To better understand the role of semantics in crisis-related content classification, we randomly picked some tweets that were misclassified by either the baseline classifier or the semantic classifiers in the criteria 1 and 2 evaluations. We observed that: (i) semantics can generalise event specific terms compared to statistical features and consequently adapt to new event types (e.g., dbc:flood and dbc:natural_hazard), (ii) semantic concept can be sometimes too general and not help the classification of the document (e.g., desire and virtue hypernyms), and (iii) general automatic semantic extraction tools can extract non-relevant entities and confuse the classifiers (e.g., entities about Formula 1).

Although this analysis gives better insights concerning the behaviour of the classifiers, we plan to run a more in depth error analysis in the future by analysing additional misclassified documents. This will help improve our understanding of the scenarios and conditions under which each classification approach prevails, and thus would help us determine a more accurate merge between the two classification approaches.

In this work, we performed experiments across different types of crisis events. The event types present in the datasets are not uniformly distributed, where some types are more frequent than others, or have much bigger data than others. (See Table 3). In the view of developing automated classifiers that are able to learn about various crisis situations, such a skewed distribution could lead to learning bias. We designed the experiments in light of this distribution, but in order to create classifier models that are able to adapt to various domains of crisis, we would need to learn from more diverse set of crisis situations.

The type of each crisis in the data is the official type which is determined by official agencies (e.g., typhoon, earthquake, flood). We regarded each type to be different from the others, based solely on their type label. However, with regards to content, it is not necessarily the case that different type of crises would produce different type of content (e.g., typhoons and floods have a high overlap). To this end, while we do not add a certain type of crisis to the training data, we cannot ignore the possibility of having highly related content in the training data, that was the results of including similar or overlapping crises events. Hence in future work, we will take into account not only the event type, but also their content similarity. The codebase and data generated in this work is accessibleFootnote 12.

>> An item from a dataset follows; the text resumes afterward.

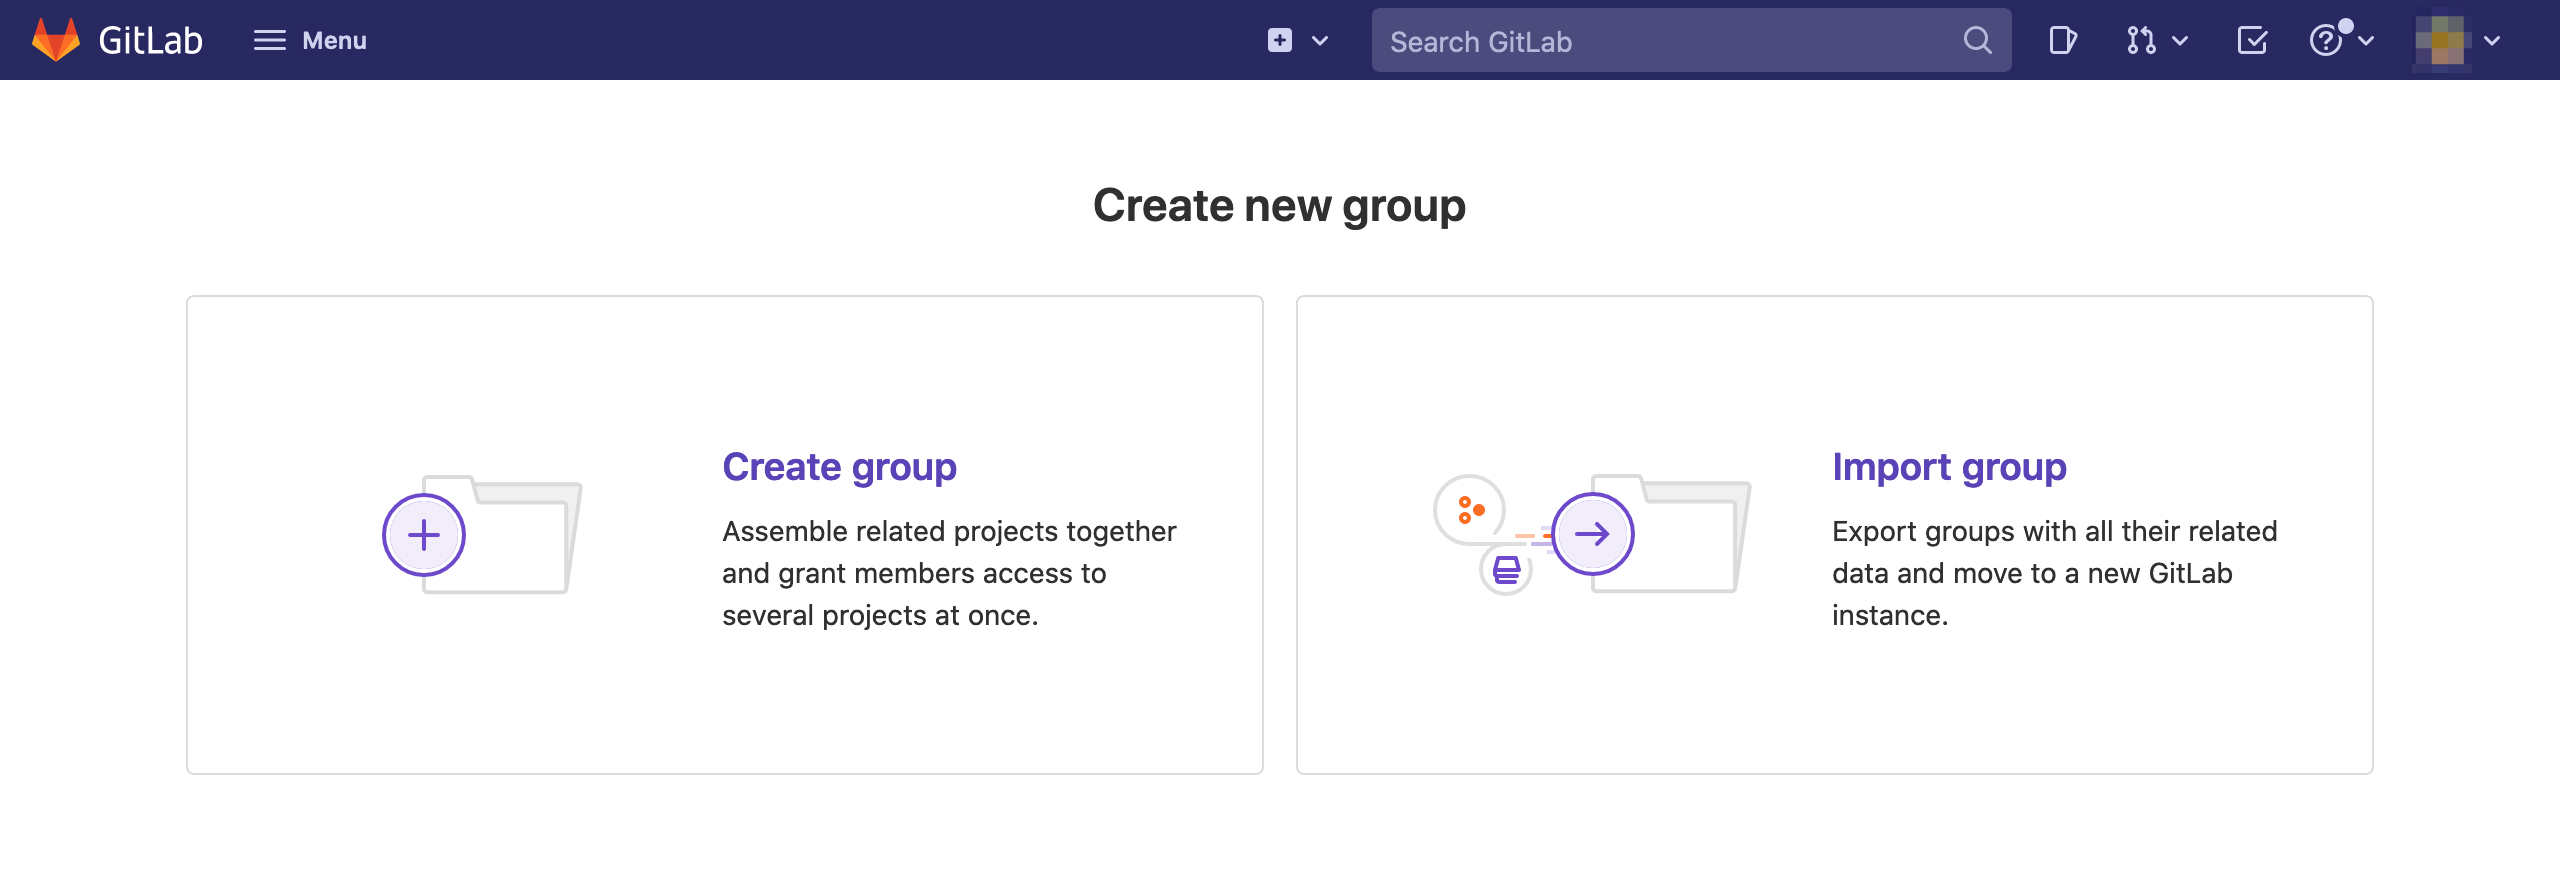Click the GitLab fox logo
Screen dimensions: 2560x893
[x=56, y=40]
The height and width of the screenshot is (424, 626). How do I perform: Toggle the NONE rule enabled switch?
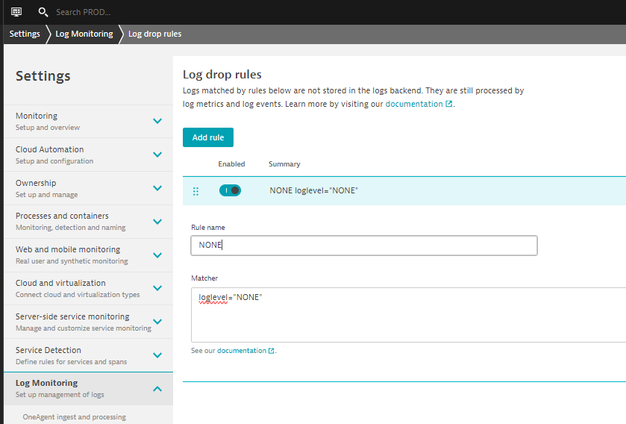230,190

In this work, we dealt with data originating from different languages, but have not performed a cross-lingual analysis. As an immediate future work, we aim to analyse how the classifiers trained in a certain language can adapt to an entirely new language to detect crisis related content.

6 Conclusion

This work presents a hybrid approach by merging semantic and statistical features to develop classification models that detect crisis related information from social media posts. The main application of this approach is demonstrated in the case of identifying crisis-related content on new types of crisis events that have not been directly included in the data used for training the classifier. This proposes a way forward towards developing domain adaptive crisis classification models. Adding semantic features reflected an improvement over the statistical features in classification performance on an average of 7.2% when identifying crisis related content on new event types.